**Exercise details:** All of the data, from the first line to the last, should be reproduced without alteration.

Stored items:
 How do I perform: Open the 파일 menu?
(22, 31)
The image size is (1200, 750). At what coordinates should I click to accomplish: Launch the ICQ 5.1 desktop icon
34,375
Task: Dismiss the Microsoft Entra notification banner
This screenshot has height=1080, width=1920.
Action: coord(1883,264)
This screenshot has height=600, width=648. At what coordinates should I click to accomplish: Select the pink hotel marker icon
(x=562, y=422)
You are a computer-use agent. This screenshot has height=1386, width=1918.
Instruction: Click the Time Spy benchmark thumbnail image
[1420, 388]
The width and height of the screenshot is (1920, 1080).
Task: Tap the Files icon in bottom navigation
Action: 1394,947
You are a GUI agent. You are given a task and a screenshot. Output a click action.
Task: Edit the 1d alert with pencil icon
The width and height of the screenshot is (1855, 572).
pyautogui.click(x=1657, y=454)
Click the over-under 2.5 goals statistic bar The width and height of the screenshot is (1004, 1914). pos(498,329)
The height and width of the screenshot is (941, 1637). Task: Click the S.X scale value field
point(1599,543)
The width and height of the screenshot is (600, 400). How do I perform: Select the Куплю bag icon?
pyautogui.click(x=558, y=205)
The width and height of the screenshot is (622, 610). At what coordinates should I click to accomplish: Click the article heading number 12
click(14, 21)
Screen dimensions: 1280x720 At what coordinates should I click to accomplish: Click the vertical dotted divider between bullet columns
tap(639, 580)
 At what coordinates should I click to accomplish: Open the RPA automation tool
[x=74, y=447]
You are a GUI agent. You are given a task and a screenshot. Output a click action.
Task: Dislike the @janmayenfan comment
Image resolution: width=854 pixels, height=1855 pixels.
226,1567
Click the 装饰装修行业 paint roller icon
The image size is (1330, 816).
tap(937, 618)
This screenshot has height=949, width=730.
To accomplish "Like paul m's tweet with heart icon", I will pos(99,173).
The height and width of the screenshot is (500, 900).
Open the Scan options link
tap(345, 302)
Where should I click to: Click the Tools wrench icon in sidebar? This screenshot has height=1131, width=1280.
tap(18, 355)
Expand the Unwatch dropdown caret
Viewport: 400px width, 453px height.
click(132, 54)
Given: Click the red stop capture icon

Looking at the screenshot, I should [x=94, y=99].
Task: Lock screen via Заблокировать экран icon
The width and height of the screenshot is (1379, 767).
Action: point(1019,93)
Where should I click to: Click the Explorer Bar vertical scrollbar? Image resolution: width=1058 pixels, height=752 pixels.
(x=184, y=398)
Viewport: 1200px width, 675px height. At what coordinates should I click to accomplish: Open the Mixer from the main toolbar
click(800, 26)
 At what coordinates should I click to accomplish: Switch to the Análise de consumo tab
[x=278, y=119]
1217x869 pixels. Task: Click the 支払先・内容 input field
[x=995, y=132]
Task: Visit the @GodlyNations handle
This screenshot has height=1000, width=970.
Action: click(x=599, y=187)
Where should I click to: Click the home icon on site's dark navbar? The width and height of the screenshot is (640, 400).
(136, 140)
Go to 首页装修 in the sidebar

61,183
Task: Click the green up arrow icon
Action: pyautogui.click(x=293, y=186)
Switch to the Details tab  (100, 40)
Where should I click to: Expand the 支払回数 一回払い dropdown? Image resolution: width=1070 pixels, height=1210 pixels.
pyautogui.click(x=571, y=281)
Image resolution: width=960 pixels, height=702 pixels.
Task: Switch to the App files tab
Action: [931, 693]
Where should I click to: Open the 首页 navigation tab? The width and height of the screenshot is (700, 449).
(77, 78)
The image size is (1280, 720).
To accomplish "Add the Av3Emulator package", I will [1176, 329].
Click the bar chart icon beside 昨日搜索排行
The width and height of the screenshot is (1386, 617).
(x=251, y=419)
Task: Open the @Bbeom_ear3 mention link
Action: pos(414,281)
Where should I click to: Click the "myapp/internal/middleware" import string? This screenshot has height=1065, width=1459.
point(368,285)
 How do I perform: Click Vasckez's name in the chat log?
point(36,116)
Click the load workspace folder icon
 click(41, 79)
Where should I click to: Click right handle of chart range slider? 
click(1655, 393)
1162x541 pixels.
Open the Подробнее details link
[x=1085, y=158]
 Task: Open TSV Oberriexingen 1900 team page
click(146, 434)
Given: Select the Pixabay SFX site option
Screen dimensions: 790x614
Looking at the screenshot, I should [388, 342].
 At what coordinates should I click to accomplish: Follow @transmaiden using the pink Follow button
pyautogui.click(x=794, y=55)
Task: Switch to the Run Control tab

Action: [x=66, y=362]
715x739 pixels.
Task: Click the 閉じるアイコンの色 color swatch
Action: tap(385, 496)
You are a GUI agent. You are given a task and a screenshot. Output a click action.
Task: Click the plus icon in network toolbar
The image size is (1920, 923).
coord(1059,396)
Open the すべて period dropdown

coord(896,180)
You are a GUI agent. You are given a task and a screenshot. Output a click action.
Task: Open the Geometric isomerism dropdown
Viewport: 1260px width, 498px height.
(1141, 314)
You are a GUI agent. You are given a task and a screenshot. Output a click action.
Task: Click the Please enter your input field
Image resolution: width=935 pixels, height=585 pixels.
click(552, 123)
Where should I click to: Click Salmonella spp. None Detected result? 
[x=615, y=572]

**Output of the task:**
 How do I perform: Open the 파일 menu?
(22, 31)
The image size is (1200, 750). At what coordinates should I click to accomplish: Launch the ICQ 5.1 desktop icon
34,375
Task: Dismiss the Microsoft Entra notification banner
This screenshot has height=1080, width=1920.
Action: coord(1883,264)
This screenshot has height=600, width=648. At what coordinates should I click to accomplish: Select the pink hotel marker icon
(x=562, y=422)
You are a computer-use agent. This screenshot has height=1386, width=1918.
Instruction: Click the Time Spy benchmark thumbnail image
[1420, 388]
The width and height of the screenshot is (1920, 1080).
Task: Tap the Files icon in bottom navigation
Action: 1394,947
You are a GUI agent. You are given a task and a screenshot. Output a click action.
Task: Edit the 1d alert with pencil icon
The width and height of the screenshot is (1855, 572).
pyautogui.click(x=1657, y=454)
Click the over-under 2.5 goals statistic bar The width and height of the screenshot is (1004, 1914). pos(498,329)
The height and width of the screenshot is (941, 1637). Task: Click the S.X scale value field
point(1599,543)
The width and height of the screenshot is (600, 400). How do I perform: Select the Куплю bag icon?
pyautogui.click(x=558, y=205)
The width and height of the screenshot is (622, 610). At what coordinates should I click to accomplish: Click the article heading number 12
click(14, 21)
Screen dimensions: 1280x720 At what coordinates should I click to accomplish: Click the vertical dotted divider between bullet columns
tap(639, 580)
 At what coordinates should I click to accomplish: Open the RPA automation tool
[x=74, y=447]
You are a GUI agent. You are given a task and a screenshot. Output a click action.
Task: Dislike the @janmayenfan comment
Image resolution: width=854 pixels, height=1855 pixels.
226,1567
Click the 装饰装修行业 paint roller icon
The image size is (1330, 816).
tap(937, 618)
This screenshot has height=949, width=730.
To accomplish "Like paul m's tweet with heart icon", I will pos(99,173).
The height and width of the screenshot is (500, 900).
Open the Scan options link
tap(345, 302)
Where should I click to: Click the Tools wrench icon in sidebar? This screenshot has height=1131, width=1280.
tap(18, 355)
Expand the Unwatch dropdown caret
Viewport: 400px width, 453px height.
click(132, 54)
Given: Click the red stop capture icon

Looking at the screenshot, I should [x=94, y=99].
Task: Lock screen via Заблокировать экран icon
The width and height of the screenshot is (1379, 767).
Action: point(1019,93)
Where should I click to: Click the Explorer Bar vertical scrollbar? Image resolution: width=1058 pixels, height=752 pixels.
(x=184, y=398)
Viewport: 1200px width, 675px height. At what coordinates should I click to accomplish: Open the Mixer from the main toolbar
click(800, 26)
 At what coordinates should I click to accomplish: Switch to the Análise de consumo tab
[x=278, y=119]
1217x869 pixels. Task: Click the 支払先・内容 input field
[x=995, y=132]
Task: Visit the @GodlyNations handle
This screenshot has height=1000, width=970.
Action: click(x=599, y=187)
Where should I click to: Click the home icon on site's dark navbar? The width and height of the screenshot is (640, 400).
(136, 140)
Go to 首页装修 in the sidebar

61,183
Task: Click the green up arrow icon
Action: pyautogui.click(x=293, y=186)
Switch to the Details tab  (100, 40)
Where should I click to: Expand the 支払回数 一回払い dropdown? Image resolution: width=1070 pixels, height=1210 pixels.
pyautogui.click(x=571, y=281)
Image resolution: width=960 pixels, height=702 pixels.
Task: Switch to the App files tab
Action: [931, 693]
Where should I click to: Open the 首页 navigation tab? The width and height of the screenshot is (700, 449).
(77, 78)
The image size is (1280, 720).
To accomplish "Add the Av3Emulator package", I will [1176, 329].
Click the bar chart icon beside 昨日搜索排行
The width and height of the screenshot is (1386, 617).
(x=251, y=419)
Task: Open the @Bbeom_ear3 mention link
Action: pos(414,281)
Where should I click to: Click the "myapp/internal/middleware" import string? This screenshot has height=1065, width=1459.
point(368,285)
 How do I perform: Click Vasckez's name in the chat log?
point(36,116)
Click the load workspace folder icon
 click(41, 79)
Where should I click to: Click right handle of chart range slider? 
click(1655, 393)
1162x541 pixels.
Open the Подробнее details link
[x=1085, y=158]
 Task: Open TSV Oberriexingen 1900 team page
click(146, 434)
Given: Select the Pixabay SFX site option
Screen dimensions: 790x614
Looking at the screenshot, I should [388, 342].
 At what coordinates should I click to accomplish: Follow @transmaiden using the pink Follow button
pyautogui.click(x=794, y=55)
Task: Switch to the Run Control tab

Action: [x=66, y=362]
715x739 pixels.
Task: Click the 閉じるアイコンの色 color swatch
Action: tap(385, 496)
You are a GUI agent. You are given a task and a screenshot. Output a click action.
Task: Click the plus icon in network toolbar
The image size is (1920, 923).
coord(1059,396)
Open the すべて period dropdown

coord(896,180)
You are a GUI agent. You are given a task and a screenshot. Output a click action.
Task: Open the Geometric isomerism dropdown
Viewport: 1260px width, 498px height.
(1141, 314)
You are a GUI agent. You are given a task and a screenshot. Output a click action.
Task: Click the Please enter your input field
Image resolution: width=935 pixels, height=585 pixels.
click(552, 123)
Where should I click to: Click Salmonella spp. None Detected result? 
[x=615, y=572]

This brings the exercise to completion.